Almost a half an hour later, it was Lulu who was the victor. "Eight ball, corner pocket." She said, watching as the cue ball knocked the last solid in. Inwardly, she did a little happy dance. "Pay up."

Tristan sighed, and pulled himself up to sit on the green felt next to his grandmother. "That's her." He said reluctantly.

"That's her?" Lulu repeated, confused. What kind of an answer is that? Then, it dawned on her. "Oh! That's her."

"Yeah."

"Well, this is rather fortunate, don't you think?" She smiled, nudging Tristan's shoulder with her own.

"I'm not so sure about that." Tristan jumped off the table to pace in front of her. "The girl I've wanted for so long, is right here, what if nothing has changed?"

"That's not true, Tristan, and you know it." Lulu stated firmly.
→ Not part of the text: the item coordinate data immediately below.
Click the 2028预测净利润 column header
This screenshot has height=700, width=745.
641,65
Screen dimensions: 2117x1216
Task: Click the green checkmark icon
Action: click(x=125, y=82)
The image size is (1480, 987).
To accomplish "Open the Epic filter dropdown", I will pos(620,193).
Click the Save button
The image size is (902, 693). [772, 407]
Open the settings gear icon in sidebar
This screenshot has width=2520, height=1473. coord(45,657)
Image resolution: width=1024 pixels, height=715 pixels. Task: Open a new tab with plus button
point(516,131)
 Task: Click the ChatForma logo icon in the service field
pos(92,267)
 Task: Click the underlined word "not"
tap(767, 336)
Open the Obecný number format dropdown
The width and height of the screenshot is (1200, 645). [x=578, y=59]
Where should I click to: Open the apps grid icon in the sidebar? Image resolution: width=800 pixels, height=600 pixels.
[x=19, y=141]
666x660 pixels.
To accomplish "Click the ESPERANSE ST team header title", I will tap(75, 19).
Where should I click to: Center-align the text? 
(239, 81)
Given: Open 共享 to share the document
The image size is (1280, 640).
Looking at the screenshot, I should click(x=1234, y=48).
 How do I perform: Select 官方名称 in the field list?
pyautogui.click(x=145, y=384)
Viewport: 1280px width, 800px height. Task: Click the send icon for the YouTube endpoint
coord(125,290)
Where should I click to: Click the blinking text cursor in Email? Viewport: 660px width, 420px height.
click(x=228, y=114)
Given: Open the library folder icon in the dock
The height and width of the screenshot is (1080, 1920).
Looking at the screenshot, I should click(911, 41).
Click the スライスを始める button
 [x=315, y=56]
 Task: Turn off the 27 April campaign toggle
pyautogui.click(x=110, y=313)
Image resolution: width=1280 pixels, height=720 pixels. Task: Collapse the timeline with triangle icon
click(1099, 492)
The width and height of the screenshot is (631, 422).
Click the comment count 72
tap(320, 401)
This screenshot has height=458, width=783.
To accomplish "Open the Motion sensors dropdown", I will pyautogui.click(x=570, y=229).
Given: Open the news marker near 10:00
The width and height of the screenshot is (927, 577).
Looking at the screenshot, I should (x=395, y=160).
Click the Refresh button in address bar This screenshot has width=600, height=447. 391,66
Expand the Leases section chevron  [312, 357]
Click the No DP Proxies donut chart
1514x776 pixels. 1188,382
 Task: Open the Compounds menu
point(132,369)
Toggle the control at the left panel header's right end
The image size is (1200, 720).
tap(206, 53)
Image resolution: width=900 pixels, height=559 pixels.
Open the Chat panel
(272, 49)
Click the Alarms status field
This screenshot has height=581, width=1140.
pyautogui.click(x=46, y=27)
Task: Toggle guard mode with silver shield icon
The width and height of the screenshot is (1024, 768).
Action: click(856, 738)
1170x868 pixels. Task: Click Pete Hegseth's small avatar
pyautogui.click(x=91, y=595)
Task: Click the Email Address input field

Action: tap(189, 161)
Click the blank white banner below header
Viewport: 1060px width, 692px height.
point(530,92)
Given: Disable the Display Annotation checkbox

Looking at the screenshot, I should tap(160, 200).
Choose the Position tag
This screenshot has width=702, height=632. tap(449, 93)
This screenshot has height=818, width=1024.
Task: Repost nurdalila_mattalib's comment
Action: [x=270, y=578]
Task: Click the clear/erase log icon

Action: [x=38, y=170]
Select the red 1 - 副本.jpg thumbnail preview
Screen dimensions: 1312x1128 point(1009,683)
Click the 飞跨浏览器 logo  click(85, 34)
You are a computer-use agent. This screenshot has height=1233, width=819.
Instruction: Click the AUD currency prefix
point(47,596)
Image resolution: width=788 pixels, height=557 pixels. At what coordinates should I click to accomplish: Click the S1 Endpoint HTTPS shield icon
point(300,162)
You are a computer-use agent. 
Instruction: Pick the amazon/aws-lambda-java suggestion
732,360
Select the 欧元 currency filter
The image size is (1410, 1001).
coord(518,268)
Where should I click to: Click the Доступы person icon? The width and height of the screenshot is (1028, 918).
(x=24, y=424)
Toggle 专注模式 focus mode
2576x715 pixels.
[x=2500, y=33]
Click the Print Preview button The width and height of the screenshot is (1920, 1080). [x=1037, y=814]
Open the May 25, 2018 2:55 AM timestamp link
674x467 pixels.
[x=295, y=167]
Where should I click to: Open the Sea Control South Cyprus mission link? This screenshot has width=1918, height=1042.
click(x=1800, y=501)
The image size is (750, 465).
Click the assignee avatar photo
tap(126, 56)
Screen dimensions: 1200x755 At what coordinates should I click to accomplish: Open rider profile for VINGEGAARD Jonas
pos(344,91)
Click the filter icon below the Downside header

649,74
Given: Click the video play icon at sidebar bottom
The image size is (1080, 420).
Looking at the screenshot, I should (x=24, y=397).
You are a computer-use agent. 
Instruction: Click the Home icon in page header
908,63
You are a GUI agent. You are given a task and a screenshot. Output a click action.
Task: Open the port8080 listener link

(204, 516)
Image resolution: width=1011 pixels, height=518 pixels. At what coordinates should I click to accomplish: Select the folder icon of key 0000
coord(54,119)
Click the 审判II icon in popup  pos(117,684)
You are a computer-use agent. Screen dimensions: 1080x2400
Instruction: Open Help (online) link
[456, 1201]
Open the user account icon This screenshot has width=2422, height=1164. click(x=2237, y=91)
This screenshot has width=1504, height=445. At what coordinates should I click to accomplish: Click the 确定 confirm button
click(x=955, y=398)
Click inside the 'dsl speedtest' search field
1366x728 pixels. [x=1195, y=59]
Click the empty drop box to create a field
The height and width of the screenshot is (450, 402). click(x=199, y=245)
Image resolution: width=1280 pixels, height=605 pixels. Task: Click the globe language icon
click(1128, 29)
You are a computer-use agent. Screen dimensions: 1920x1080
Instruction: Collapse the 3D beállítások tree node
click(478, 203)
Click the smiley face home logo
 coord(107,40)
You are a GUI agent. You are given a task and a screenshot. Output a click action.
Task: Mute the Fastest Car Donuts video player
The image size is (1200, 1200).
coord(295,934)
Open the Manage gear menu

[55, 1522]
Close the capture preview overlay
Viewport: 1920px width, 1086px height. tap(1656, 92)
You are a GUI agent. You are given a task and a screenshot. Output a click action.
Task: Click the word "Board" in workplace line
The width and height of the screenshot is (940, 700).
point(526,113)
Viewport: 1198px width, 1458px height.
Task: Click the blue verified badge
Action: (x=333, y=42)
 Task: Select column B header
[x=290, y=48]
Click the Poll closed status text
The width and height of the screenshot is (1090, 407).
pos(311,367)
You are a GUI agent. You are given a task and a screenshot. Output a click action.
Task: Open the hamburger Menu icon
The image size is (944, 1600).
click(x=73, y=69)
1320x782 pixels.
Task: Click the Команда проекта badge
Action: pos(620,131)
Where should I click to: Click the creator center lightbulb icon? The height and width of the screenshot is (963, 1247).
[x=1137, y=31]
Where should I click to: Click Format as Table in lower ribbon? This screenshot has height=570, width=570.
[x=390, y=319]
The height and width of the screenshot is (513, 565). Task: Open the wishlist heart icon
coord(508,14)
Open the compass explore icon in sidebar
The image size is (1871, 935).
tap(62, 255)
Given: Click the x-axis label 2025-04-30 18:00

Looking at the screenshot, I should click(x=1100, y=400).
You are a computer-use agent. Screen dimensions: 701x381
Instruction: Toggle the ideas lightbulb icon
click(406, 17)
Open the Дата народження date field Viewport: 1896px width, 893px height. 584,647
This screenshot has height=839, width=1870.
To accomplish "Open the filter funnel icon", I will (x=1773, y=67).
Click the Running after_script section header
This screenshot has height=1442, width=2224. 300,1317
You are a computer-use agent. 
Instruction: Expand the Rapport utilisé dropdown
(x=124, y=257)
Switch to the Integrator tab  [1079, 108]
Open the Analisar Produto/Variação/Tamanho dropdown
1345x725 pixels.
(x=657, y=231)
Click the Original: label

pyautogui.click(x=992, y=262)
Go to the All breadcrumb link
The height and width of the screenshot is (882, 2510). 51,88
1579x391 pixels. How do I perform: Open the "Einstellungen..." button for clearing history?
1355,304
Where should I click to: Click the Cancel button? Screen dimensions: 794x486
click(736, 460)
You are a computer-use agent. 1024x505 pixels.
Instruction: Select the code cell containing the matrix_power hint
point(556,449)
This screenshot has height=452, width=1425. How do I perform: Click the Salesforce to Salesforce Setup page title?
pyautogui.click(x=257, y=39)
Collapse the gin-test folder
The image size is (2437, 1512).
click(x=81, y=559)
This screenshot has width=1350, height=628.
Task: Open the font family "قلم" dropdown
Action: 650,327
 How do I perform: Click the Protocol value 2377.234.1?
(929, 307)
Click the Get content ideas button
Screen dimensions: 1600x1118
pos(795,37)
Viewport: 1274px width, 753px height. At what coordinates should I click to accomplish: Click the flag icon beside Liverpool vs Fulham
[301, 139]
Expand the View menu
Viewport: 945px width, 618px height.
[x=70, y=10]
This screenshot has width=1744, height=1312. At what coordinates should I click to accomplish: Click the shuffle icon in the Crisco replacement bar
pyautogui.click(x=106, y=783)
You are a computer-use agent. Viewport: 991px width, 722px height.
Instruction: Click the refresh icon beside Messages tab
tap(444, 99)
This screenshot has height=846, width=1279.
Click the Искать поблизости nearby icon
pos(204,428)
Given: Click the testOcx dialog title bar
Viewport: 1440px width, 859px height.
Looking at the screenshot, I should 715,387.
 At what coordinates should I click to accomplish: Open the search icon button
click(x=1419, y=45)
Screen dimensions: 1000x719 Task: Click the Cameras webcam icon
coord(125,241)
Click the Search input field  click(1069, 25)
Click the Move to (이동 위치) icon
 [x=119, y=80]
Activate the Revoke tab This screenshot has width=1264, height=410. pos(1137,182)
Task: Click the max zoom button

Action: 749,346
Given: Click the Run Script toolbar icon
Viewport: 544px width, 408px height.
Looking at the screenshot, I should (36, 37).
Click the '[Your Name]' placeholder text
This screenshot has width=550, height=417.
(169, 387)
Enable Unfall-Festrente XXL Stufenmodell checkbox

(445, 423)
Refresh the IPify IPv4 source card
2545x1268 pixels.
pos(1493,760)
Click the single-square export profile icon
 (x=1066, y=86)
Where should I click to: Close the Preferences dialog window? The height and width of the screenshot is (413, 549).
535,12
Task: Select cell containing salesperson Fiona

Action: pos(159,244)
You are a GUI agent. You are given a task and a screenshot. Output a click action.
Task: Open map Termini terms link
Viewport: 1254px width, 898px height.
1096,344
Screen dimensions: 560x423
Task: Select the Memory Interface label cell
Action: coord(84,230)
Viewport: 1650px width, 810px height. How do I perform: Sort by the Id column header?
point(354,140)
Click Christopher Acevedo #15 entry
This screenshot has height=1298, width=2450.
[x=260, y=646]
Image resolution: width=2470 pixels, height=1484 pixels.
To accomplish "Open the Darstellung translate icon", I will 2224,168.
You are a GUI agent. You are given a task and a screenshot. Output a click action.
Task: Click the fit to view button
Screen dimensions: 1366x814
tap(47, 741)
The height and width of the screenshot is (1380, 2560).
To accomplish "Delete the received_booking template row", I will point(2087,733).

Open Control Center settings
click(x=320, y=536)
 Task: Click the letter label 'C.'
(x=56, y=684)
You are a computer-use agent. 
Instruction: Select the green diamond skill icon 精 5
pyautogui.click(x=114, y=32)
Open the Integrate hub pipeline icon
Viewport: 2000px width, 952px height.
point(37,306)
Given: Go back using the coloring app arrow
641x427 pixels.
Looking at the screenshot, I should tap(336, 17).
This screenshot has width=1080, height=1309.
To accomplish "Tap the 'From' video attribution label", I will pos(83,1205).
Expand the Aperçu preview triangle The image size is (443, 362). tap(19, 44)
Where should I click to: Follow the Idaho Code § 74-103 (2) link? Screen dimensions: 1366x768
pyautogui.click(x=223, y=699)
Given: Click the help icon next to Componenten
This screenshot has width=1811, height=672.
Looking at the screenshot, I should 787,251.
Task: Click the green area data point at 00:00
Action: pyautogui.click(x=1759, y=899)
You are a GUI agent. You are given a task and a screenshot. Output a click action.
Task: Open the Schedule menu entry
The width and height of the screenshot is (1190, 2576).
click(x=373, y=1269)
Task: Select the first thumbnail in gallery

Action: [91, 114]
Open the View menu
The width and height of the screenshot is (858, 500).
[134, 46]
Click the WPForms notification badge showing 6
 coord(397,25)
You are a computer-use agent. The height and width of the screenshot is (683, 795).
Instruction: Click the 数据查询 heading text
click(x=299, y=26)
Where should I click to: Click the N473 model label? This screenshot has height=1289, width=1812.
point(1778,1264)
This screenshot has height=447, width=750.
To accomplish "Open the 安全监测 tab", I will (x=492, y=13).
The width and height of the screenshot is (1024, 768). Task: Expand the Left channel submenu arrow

Why was he trying to make it sound like he hadn't changed? Why was he trying to hide the fact that he had grown up?

"Yeah, I changed. A lot of good it did me." Tristan said, a hard edge in his voice that Lulu hadn't heard in years. "Even now, three years later, I still can't get her out of my head. Why can't I get her out of my head?"

Maybe you're not supposed to. Lulu thought to herself. He was so agitated, he had run his hands through his messy hair a half a dozen times in the past two minutes. Why was he so agitated? This was not the way that you normally react at just seeing someone after years of not having any contact. Something else was going on here. "Did something happen yesterday?"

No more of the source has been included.